Lo que quieres decirle a tu jefe, se va perdiendo. Se va perdiendo un poquito la primera vez que apagas el despertador. Otro poquito la segunda. La tercera. Se va perdiendo cuando avanzas por el pasillo hacia el baño. Cuando tiras de la cadena, cuando coges el cepillo de dientes. Cada vez que lo mueves hacia arriba y hacia abajo en tu boca. Cuando escupes la pasta y ves cómo se va por el sumidero.
Lo mismo pasa con el amor. Que se va perdiendo, poquito a poco. Cada vez que llega tarde del trabajo. Cada vez que le suena el móvil y cuelga e inmediatamente después baja la basura con el móvil en la mano. Cada vez que lo ves sentado en el retrete. Cada vez que folláis como lo haría una tuerca y un tornillo. Cada vez que pasa todo esto y ya casi no duele.
Lo mismo pasa con la dignidad, que se va perdiendo. Cada vez que un Gobierno sospechoso se compara con Cáritas. Cada vez que sale un patriota con dinero en Suiza. Cada vez que se aprueba una ley para amordazarnos. Cada vez que quitan a un juez. Cada vez que abres un periódico.

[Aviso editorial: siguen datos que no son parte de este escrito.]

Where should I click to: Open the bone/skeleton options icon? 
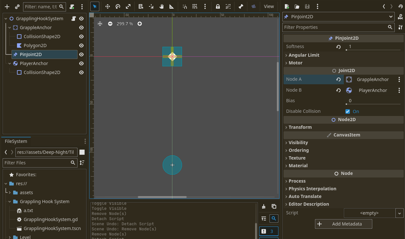241,6
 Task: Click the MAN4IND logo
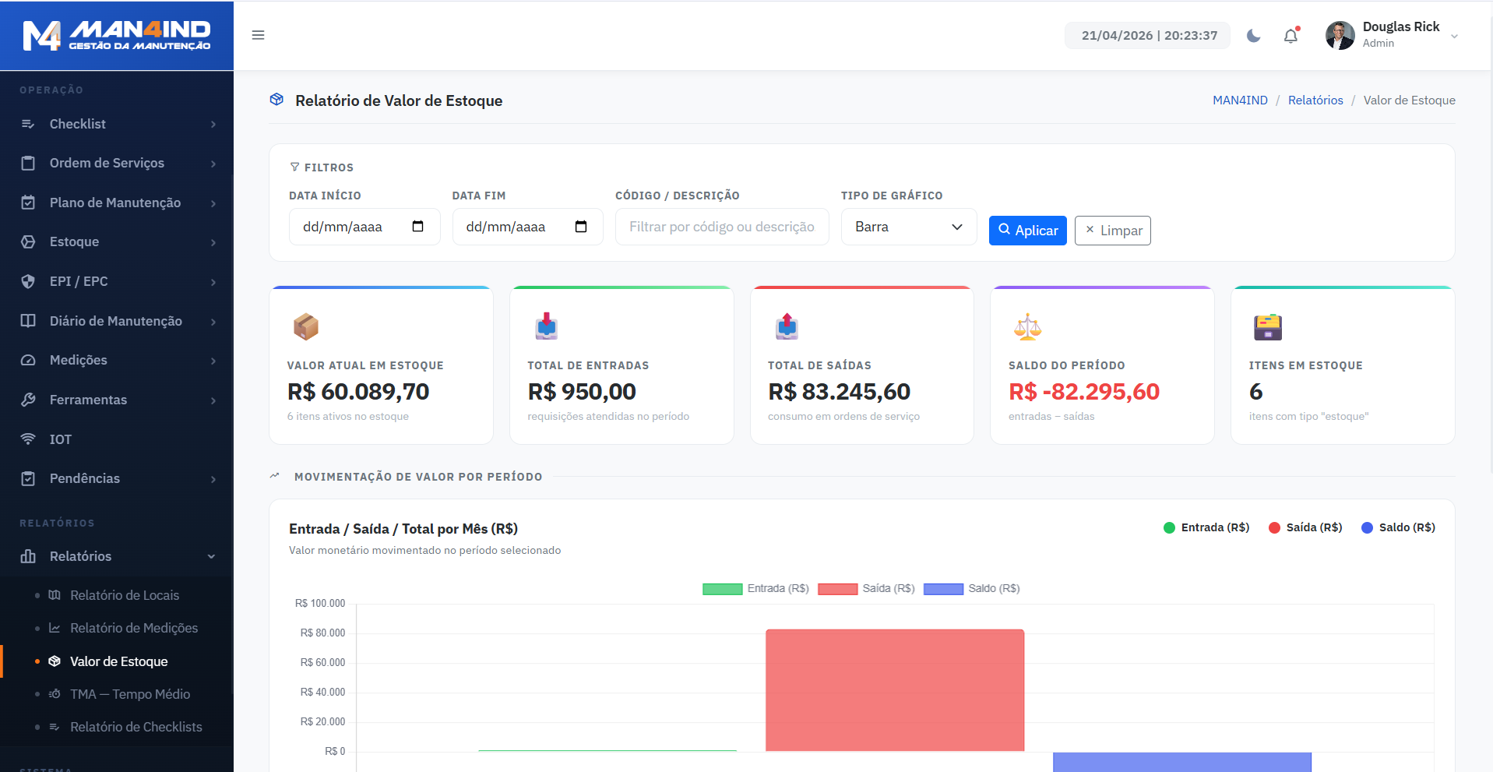point(117,36)
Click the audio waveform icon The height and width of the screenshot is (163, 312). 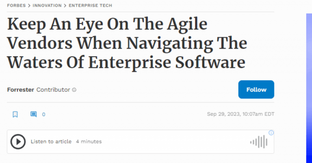(x=259, y=142)

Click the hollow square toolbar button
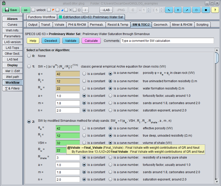(x=196, y=10)
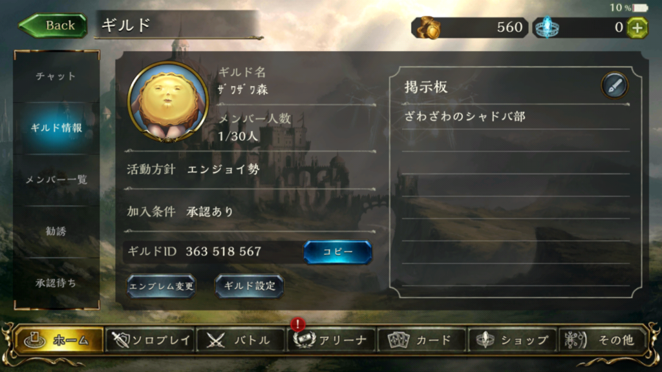The image size is (662, 372).
Task: Open ギルド設定 guild settings
Action: (x=249, y=286)
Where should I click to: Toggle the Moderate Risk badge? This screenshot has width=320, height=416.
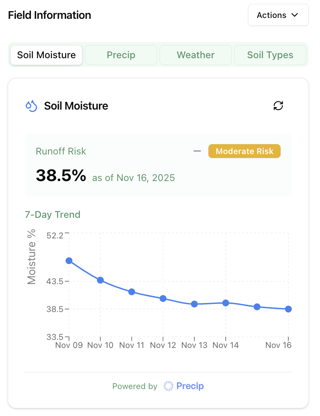coord(244,151)
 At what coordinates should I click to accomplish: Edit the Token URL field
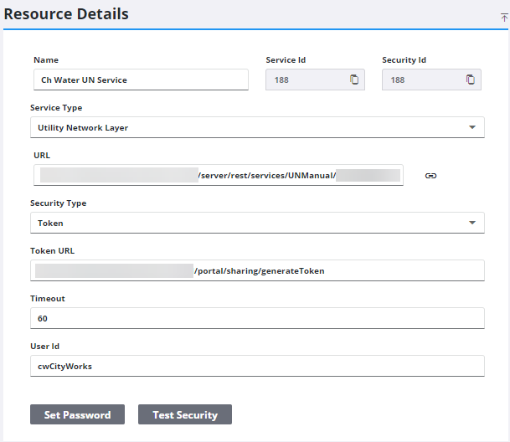257,271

Lo mismo pasa con las ambiciones. Las ambiciones se van perdiendo cada vez que, entre copa y copa que sirves, caes en que tienes dos carreras. Cada vez que te metes en la web de idealista.com y ves que solo puedes alquilarte una habitación. Cada vez que entras en InfoJobs y haces scroll hasta el apartado donde pone «Salario». Cada vez que abres el buzón y ves mirándote, desde el fondo, un aviso.
Aunque respecto a estas últimas debe puntualizarse algo: no todas las personas permiten perderlas. Hay personas de voluntad férrea que mantienen sus ambiciones hasta las últimas consecuencias, fijándose alcanzarlas vaya por delante lo que sea. Entonces se atrincheran en su cabina y estrellan un montón de vidas contra el suelo. Googlea: «Rajoy».